I spend a lot of time engaged in the craft of writing – I’ve penned more than 1.5 million words on Searchblog alone. Writing anchors nearly all my projects, from teaching at universities to my board and investing work, not to mention the hundreds of pieces I’ve either authored or edited at places like P&G Signal and DOC. I write a few pages nearly every day in longhand journal (I’ve filled nearly 30 of them over the past four decades), and I recently embarked on a long-form writing project that may (or may not) produce another book over the coming months.
So writing matters to me, and I’ll admit I’m uncomfortable with how generative AI is changing my chosen field. I recoil from the idea of AI-written articles, blog posts, or academic assignments. And I support the various efforts by authors, journalism institutions, and creative groups who are pushing back against what feels like wholesale theft of our work to train LLMs.
That said, I’m not precious about this craft, despite the fact that it’s been the foundation of my career. I know most people aren’t professional writers, and for them, AI has addressed a very real problem – I may be able to bang out a post like this in less than an hour, but grinding out 750 words of readable text can be an all day chore for someone whose skills lie elsewhere. Plus, there’s a fair amount of writing that is pedestrian in both its purpose and its prose – press releases, short announcements, and summaries of meetings, for example. For those uses cases, AI does a perfectly adequate job of first drafts – as long as a human reviews, edits, and fact checks them, I have no problem with the idea of releasing that work into the world. In fact, over at DOC, we partnered with Anthropic to create AI summaries of many of our sessions from last year’s gathering.
Increasingly writers, organizations, and even publications are working in concert with AI tools to produce finished works, and it’s in this space that I feel our language is failing us.
Journalism has a long established practice of publishing pieces under “the byline” – a sacred concept in our profession. I remember my first byline in the Los Angeles Times, back in 1992. It was both a thrill and a heavy responsibility . That byline meant the Times and I were responsible for everything in the piece – its accuracy, tone, and its effect on the world.

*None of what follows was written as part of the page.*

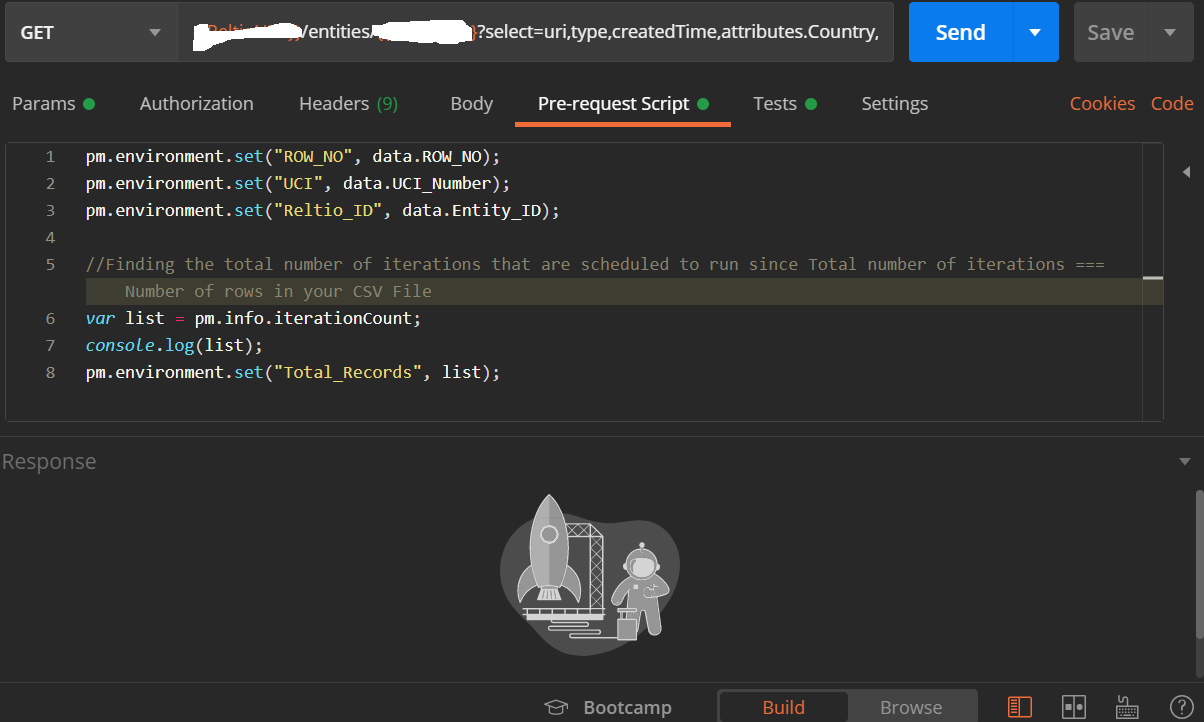1204x722 pixels.
Task: Open the GET method dropdown
Action: pyautogui.click(x=90, y=32)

Seeing it in print made it real, connecting my work directly to its potential impact. (OK, that first piece was about the police shooting a dog, but still.)
But what do we call a piece that was co-authored with AI? I’m not talking about using AI to help with research or sourcing, but rather a piece that contains writing authored, in part or in whole, by an AI tool? We lack a phrase that contextualizes this kind of writing, so I’d like to suggest a neologism: The withline.
A withline is a formal acknowledgement that the associated work has been co-created with an AI tool. It might take the form of “By John Battelle with Claude AI,” for example. It should carry an understood context of responsibility and human accountability. In brief, a withline would:
- Signal that a work has been co-created using AI tools.
- Indicate that human intelligence has reviewed and validated the claims in the work.
- Connect, ideally, to a policy of AI usage that has been established and transparently communicated by the organization or author conjoined in the withline.
I don’t expect that the withline will become a journalistic standard anytime soon, but we do lack a term to express the evolving nature of creative work in an era dominated by generative AI. So I propose we consider “the withline” as a way to move forward with a practice that is already well underway.
And no, this piece was not created with AI ;-). But I did ask Claude to come up with a definition, which I posted as the art above.